Pixel coordinate grounding data
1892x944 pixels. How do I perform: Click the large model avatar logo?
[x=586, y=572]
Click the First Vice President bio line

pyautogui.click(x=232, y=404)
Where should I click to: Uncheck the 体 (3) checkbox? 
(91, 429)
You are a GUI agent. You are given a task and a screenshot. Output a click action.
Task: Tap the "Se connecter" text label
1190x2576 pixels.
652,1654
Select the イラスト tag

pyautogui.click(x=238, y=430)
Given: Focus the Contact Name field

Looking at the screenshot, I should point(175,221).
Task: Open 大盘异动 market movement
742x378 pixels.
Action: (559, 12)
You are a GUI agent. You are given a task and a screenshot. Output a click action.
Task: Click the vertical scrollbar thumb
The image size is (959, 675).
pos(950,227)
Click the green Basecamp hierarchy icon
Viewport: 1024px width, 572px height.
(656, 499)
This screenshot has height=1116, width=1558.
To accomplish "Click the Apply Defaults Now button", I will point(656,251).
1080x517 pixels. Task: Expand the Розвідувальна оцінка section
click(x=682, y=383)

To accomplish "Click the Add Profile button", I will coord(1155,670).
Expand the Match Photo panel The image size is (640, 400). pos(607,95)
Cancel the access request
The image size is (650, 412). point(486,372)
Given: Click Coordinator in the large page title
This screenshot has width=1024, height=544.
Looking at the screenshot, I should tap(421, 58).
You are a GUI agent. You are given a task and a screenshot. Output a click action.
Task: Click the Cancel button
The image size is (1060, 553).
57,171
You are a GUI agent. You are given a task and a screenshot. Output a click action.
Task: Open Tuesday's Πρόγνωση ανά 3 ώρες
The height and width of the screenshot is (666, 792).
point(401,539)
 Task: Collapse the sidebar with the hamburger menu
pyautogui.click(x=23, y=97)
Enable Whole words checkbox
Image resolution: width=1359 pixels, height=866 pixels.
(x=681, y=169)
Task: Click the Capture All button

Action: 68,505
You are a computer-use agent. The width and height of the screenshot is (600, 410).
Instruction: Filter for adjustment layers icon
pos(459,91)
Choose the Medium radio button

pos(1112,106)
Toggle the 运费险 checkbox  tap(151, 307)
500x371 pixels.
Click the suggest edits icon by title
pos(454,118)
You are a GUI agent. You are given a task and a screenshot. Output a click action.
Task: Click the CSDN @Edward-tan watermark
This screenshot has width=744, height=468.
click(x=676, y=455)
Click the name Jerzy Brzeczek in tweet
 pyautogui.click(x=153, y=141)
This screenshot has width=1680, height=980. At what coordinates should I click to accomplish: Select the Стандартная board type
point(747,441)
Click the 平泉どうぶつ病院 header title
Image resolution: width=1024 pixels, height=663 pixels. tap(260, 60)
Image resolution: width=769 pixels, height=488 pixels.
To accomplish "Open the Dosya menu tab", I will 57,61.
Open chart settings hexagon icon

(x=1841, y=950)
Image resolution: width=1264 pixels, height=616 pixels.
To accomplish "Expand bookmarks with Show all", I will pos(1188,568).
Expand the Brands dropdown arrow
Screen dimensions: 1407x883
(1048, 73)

WHAT TO WORK ON: What you should output is every line of the records above, from the first through the line containing "Task: Open Tuesday's Πρόγνωση ανά 3 ώρες", unchanged.

OUTPUT BELOW:
1892x944 pixels. How do I perform: Click the large model avatar logo?
[x=586, y=572]
Click the First Vice President bio line

pyautogui.click(x=232, y=404)
Where should I click to: Uncheck the 体 (3) checkbox? 
(91, 429)
You are a GUI agent. You are given a task and a screenshot. Output a click action.
Task: Tap the "Se connecter" text label
1190x2576 pixels.
652,1654
Select the イラスト tag

pyautogui.click(x=238, y=430)
Given: Focus the Contact Name field

Looking at the screenshot, I should point(175,221).
Task: Open 大盘异动 market movement
742x378 pixels.
Action: (559, 12)
You are a GUI agent. You are given a task and a screenshot. Output a click action.
Task: Click the vertical scrollbar thumb
The image size is (959, 675).
pos(950,227)
Click the green Basecamp hierarchy icon
Viewport: 1024px width, 572px height.
(656, 499)
This screenshot has height=1116, width=1558.
To accomplish "Click the Apply Defaults Now button", I will point(656,251).
1080x517 pixels. Task: Expand the Розвідувальна оцінка section
click(x=682, y=383)

To accomplish "Click the Add Profile button", I will coord(1155,670).
Expand the Match Photo panel The image size is (640, 400). pos(607,95)
Cancel the access request
The image size is (650, 412). point(486,372)
Given: Click Coordinator in the large page title
This screenshot has width=1024, height=544.
Looking at the screenshot, I should tap(421, 58).
You are a GUI agent. You are given a task and a screenshot. Output a click action.
Task: Click the Cancel button
The image size is (1060, 553).
57,171
You are a GUI agent. You are given a task and a screenshot. Output a click action.
Task: Open Tuesday's Πρόγνωση ανά 3 ώρες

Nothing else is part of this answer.